- [Short problem]:
Reproduce the rows from their beginning through the line containing "click(37, 234)", inclusive, and omit the pictures.

- [Dataset]:
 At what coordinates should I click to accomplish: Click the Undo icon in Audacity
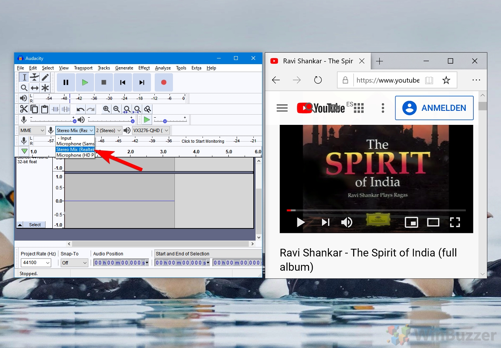81,109
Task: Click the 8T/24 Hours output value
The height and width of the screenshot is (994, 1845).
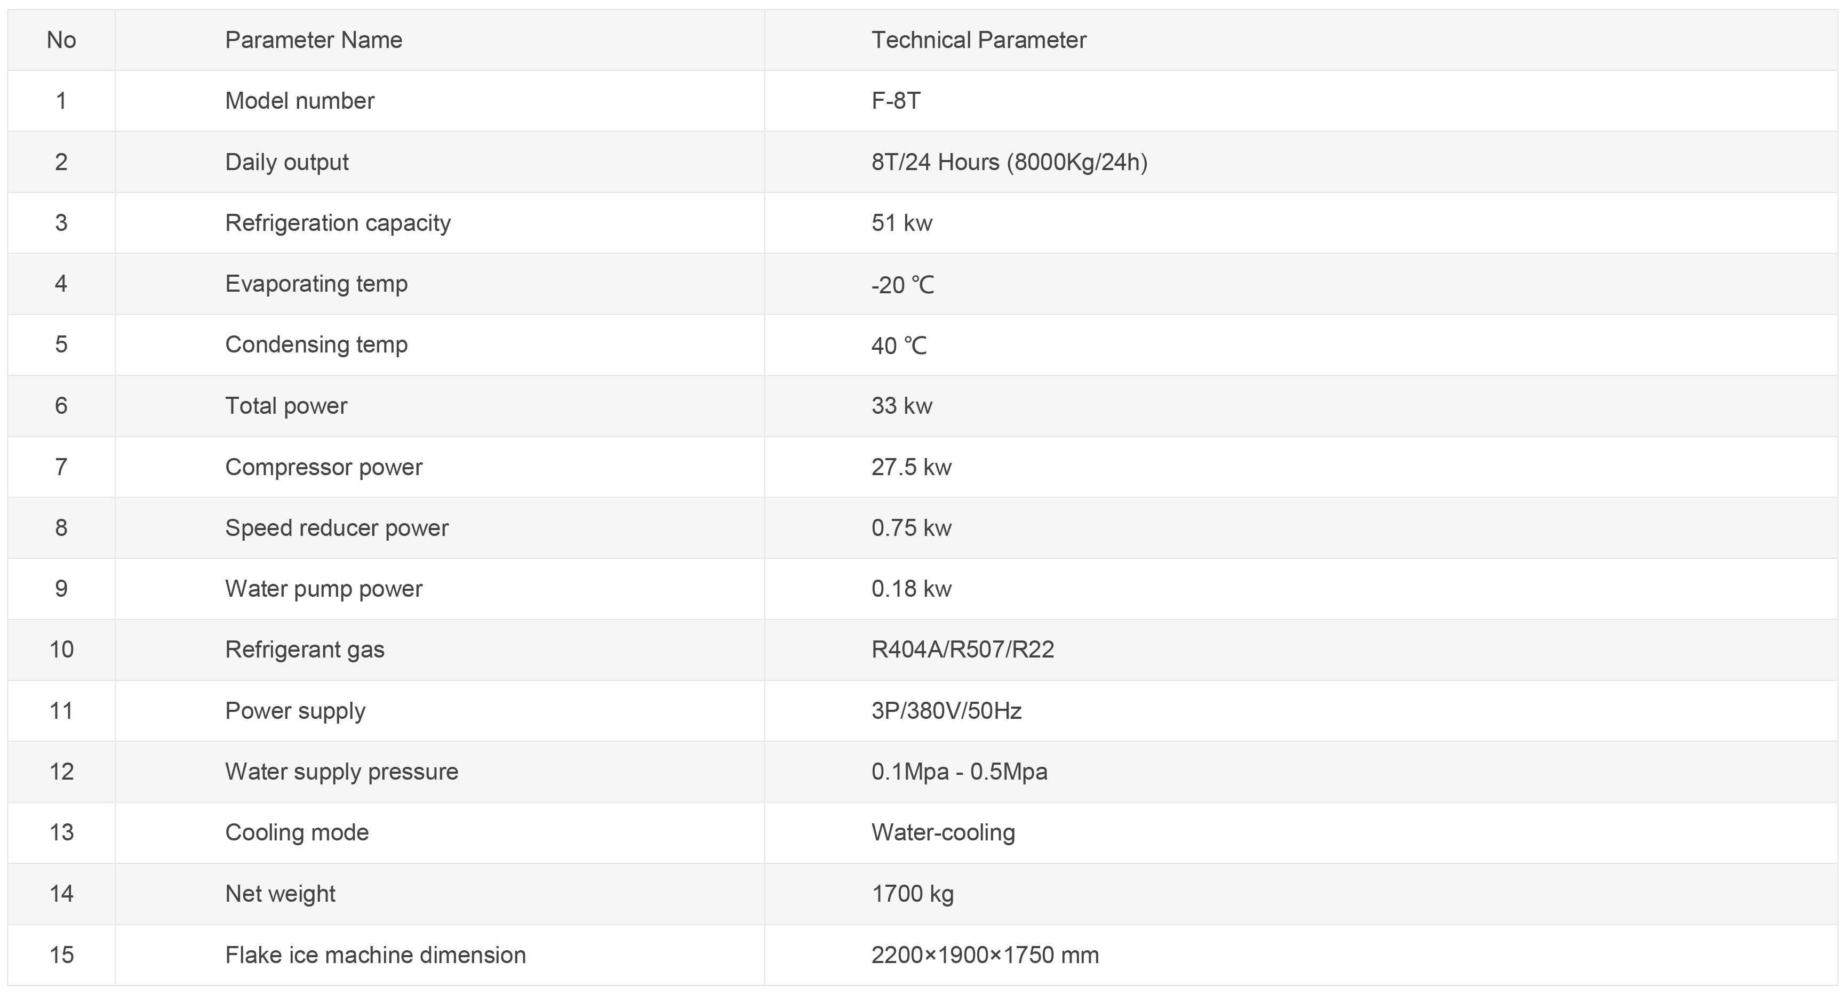Action: tap(1009, 163)
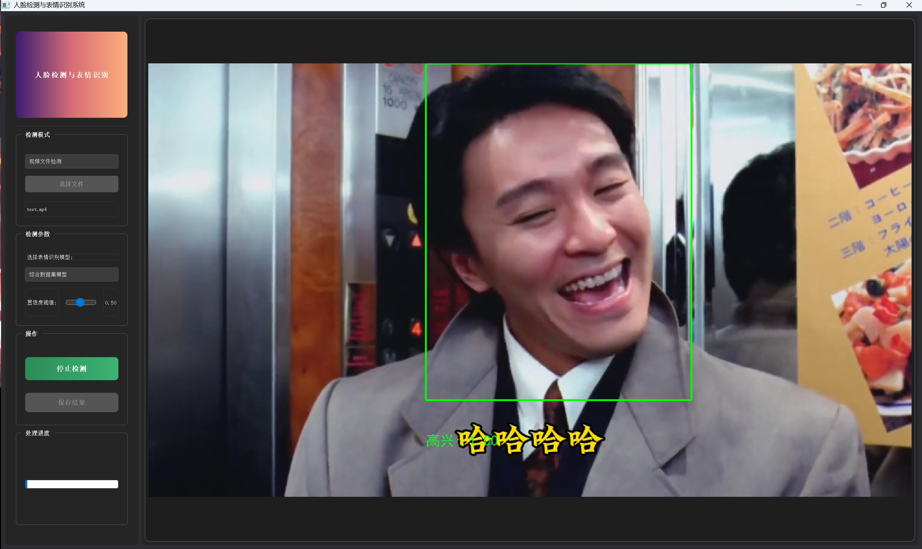Click the 检测参数 section header
The image size is (922, 549).
click(37, 234)
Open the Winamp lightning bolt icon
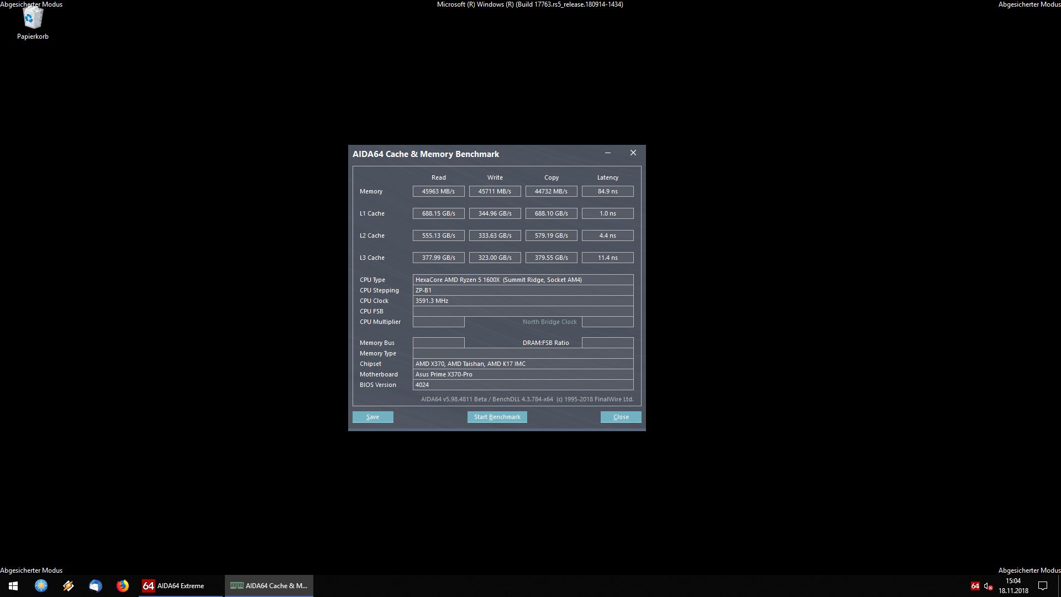This screenshot has width=1061, height=597. [68, 586]
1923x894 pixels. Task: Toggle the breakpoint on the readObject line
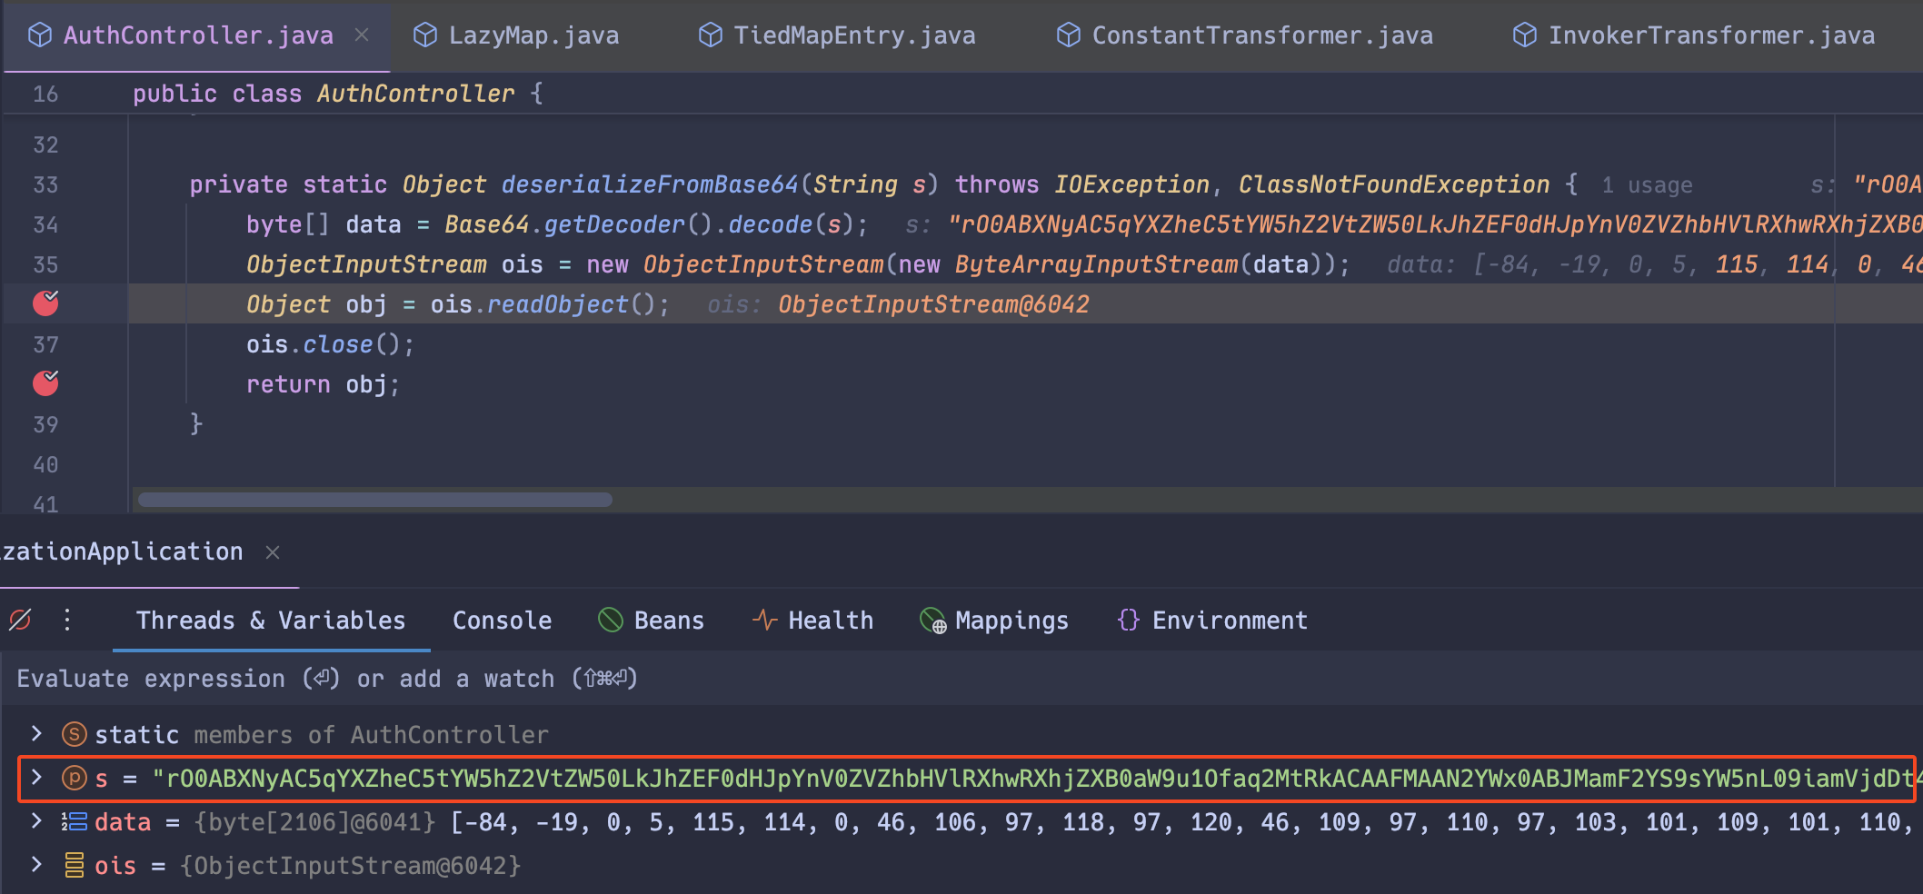(x=45, y=303)
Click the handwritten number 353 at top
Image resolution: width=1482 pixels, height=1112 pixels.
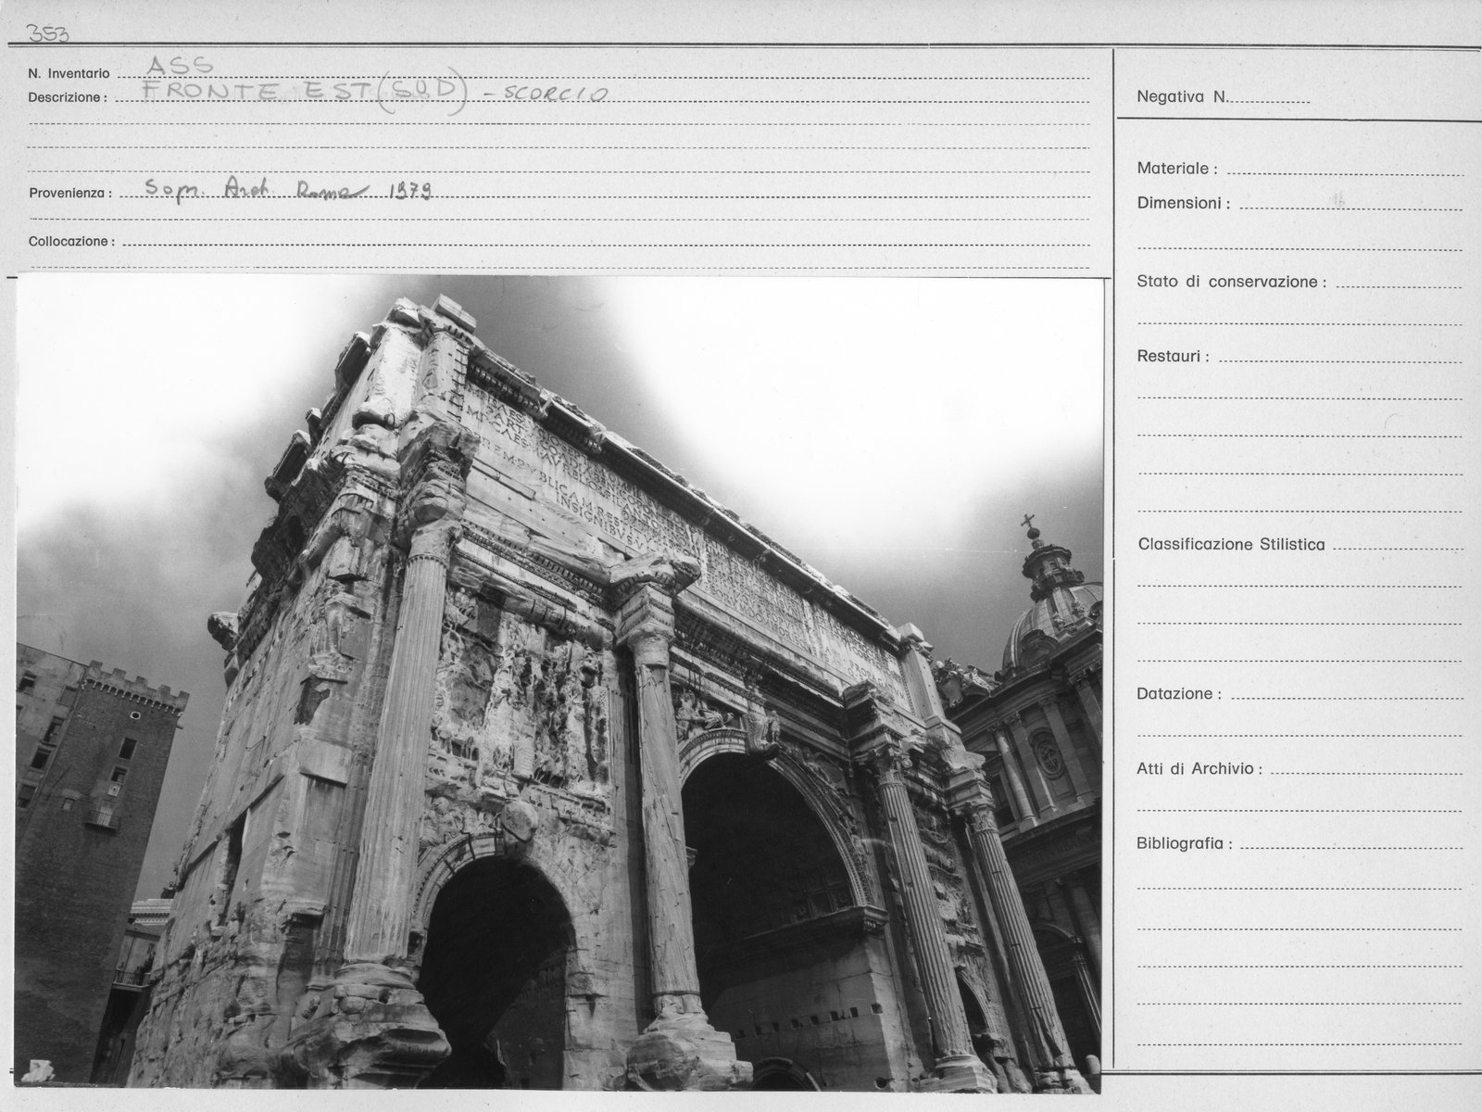pos(50,33)
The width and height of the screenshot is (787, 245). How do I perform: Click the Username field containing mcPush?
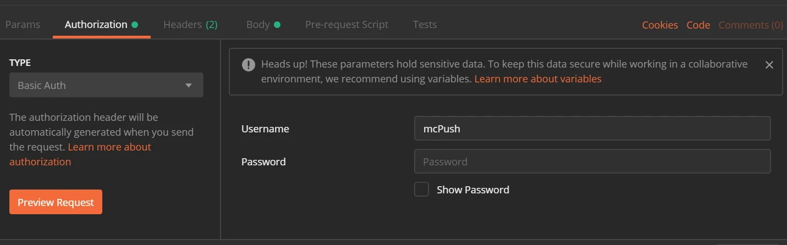(592, 129)
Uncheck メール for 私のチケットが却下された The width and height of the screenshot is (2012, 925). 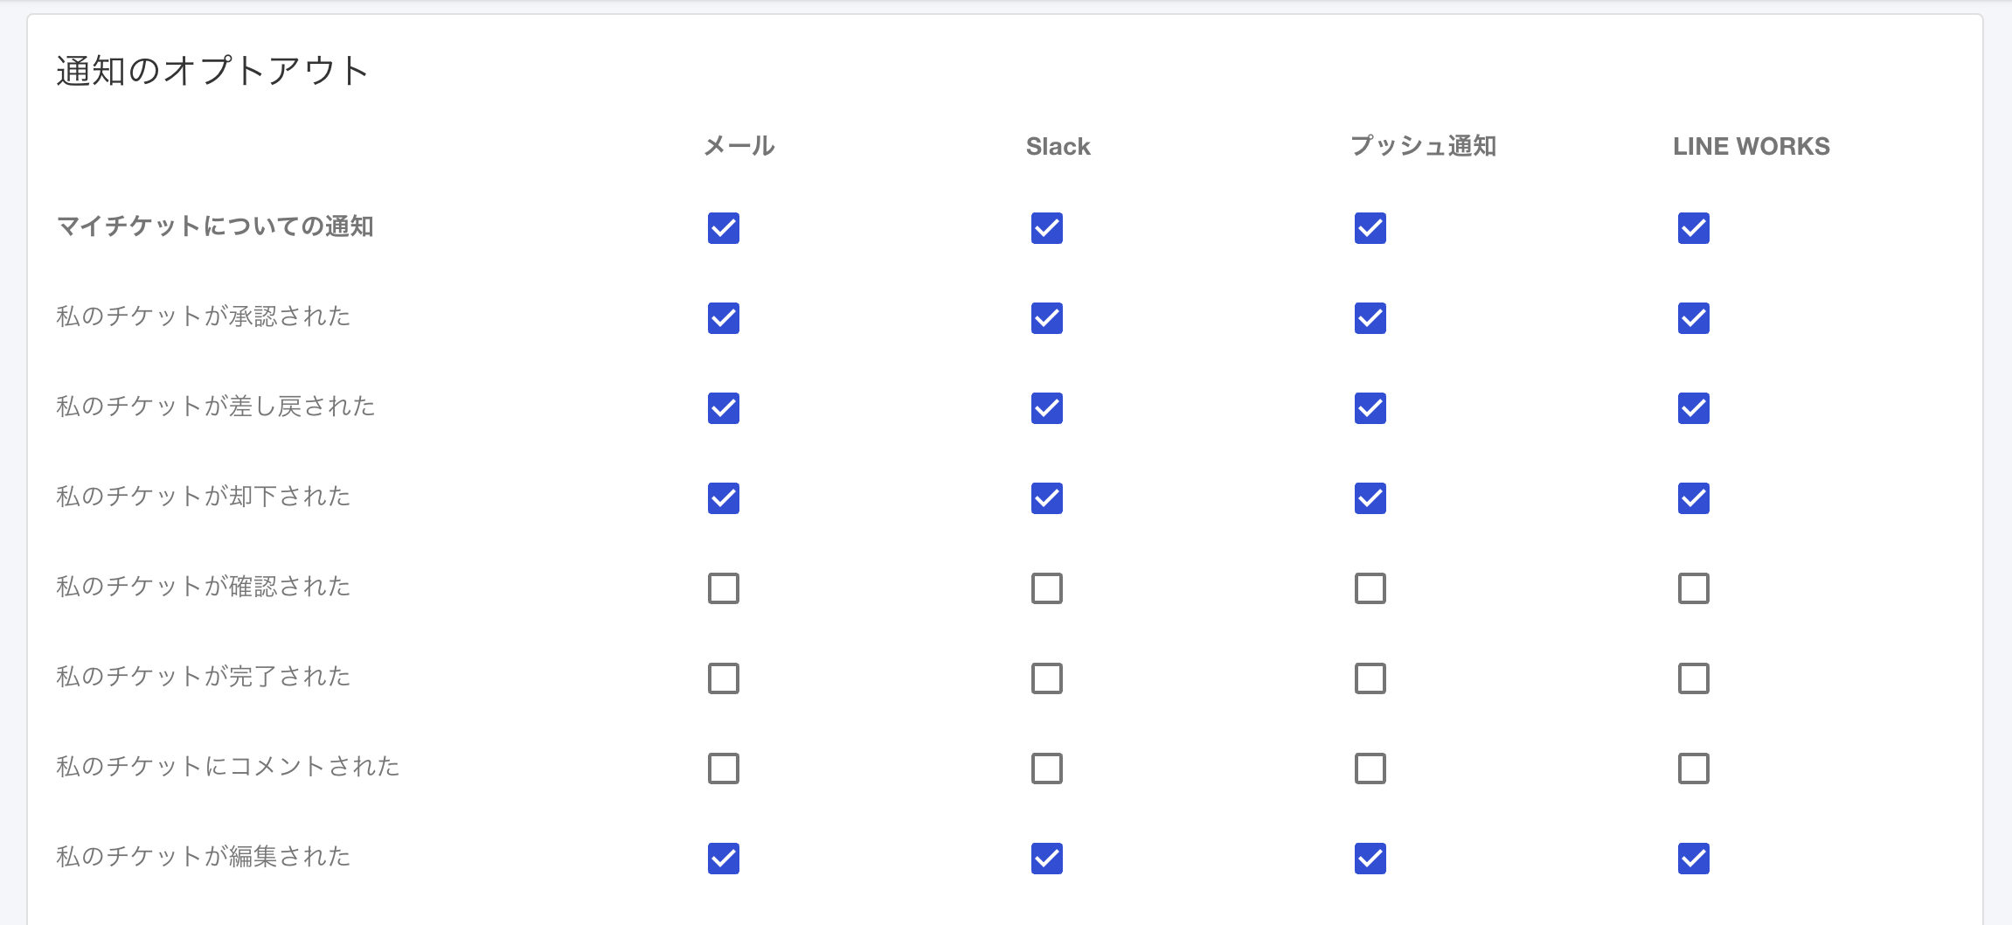pyautogui.click(x=724, y=498)
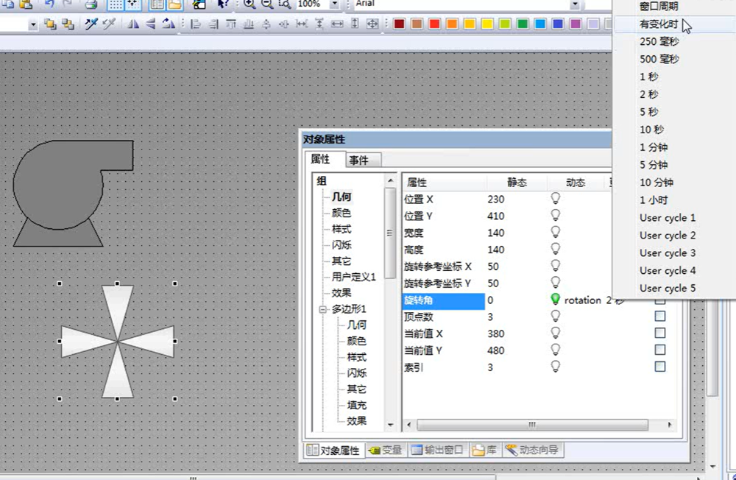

- [The response]:
 At what coordinates should I click to accomplish: Click the Undo icon in Audacity
81,109
Task: Click the 8T/24 Hours output value
The height and width of the screenshot is (994, 1845).
Action: tap(1009, 163)
Click the 检测参数 section header
The image size is (922, 549).
click(37, 234)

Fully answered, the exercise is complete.